[start LISTED ENTRIES]

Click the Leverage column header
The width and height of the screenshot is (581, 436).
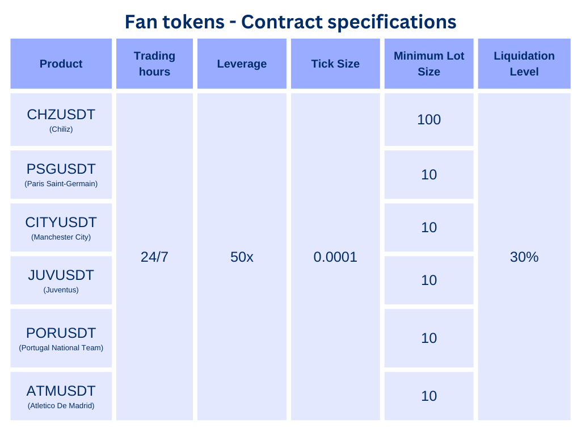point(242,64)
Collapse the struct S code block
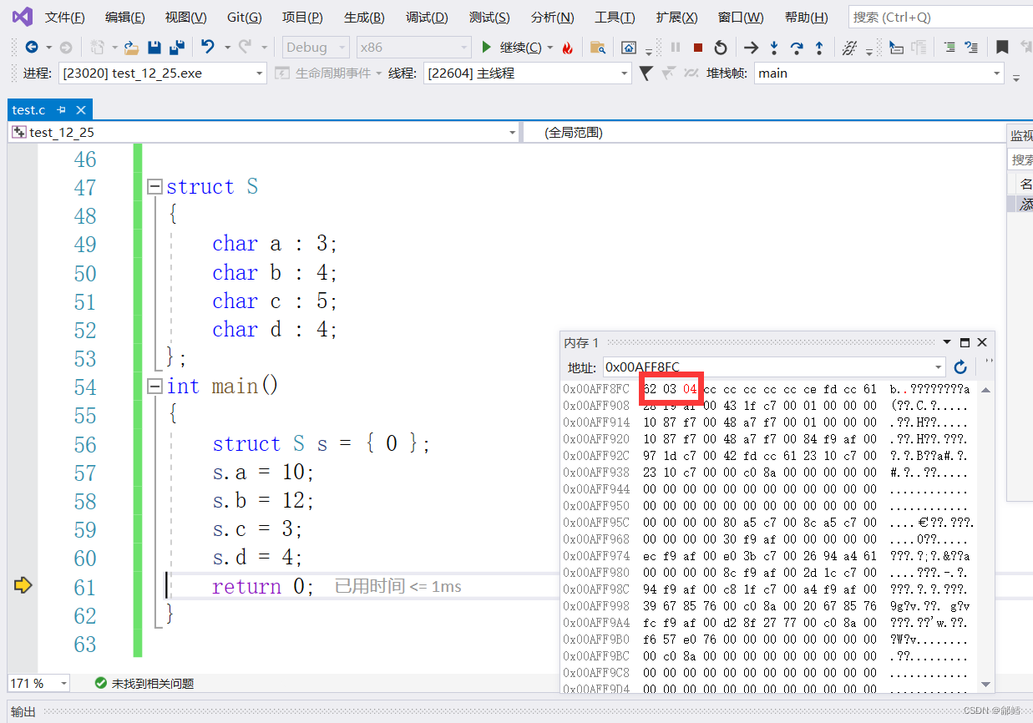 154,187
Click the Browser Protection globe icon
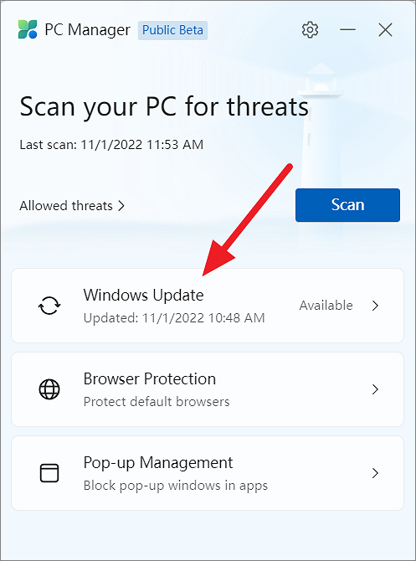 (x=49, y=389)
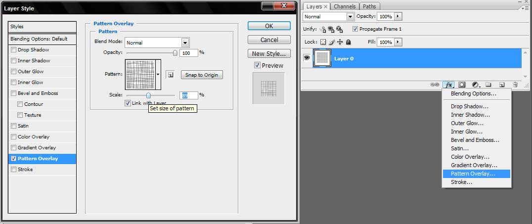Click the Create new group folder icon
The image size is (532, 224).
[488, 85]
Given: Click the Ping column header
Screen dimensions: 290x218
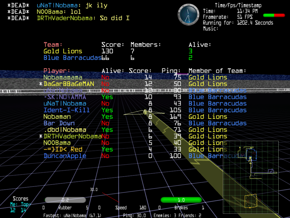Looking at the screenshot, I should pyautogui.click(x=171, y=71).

[end LISTED ENTRIES]

STATED PROBLEM: Repeat every line of the listing above word for word, leaving out the pictures.

RESULT OF THIS EXERCISE:
Click the Leverage column header
The width and height of the screenshot is (581, 436).
point(242,64)
Collapse the struct S code block
 154,187
Click the Browser Protection globe icon
 (x=49, y=389)
Click the Create new group folder icon
The image size is (532, 224).
[488, 85]
Given: Click the Ping column header
Screen dimensions: 290x218
Looking at the screenshot, I should pyautogui.click(x=171, y=71).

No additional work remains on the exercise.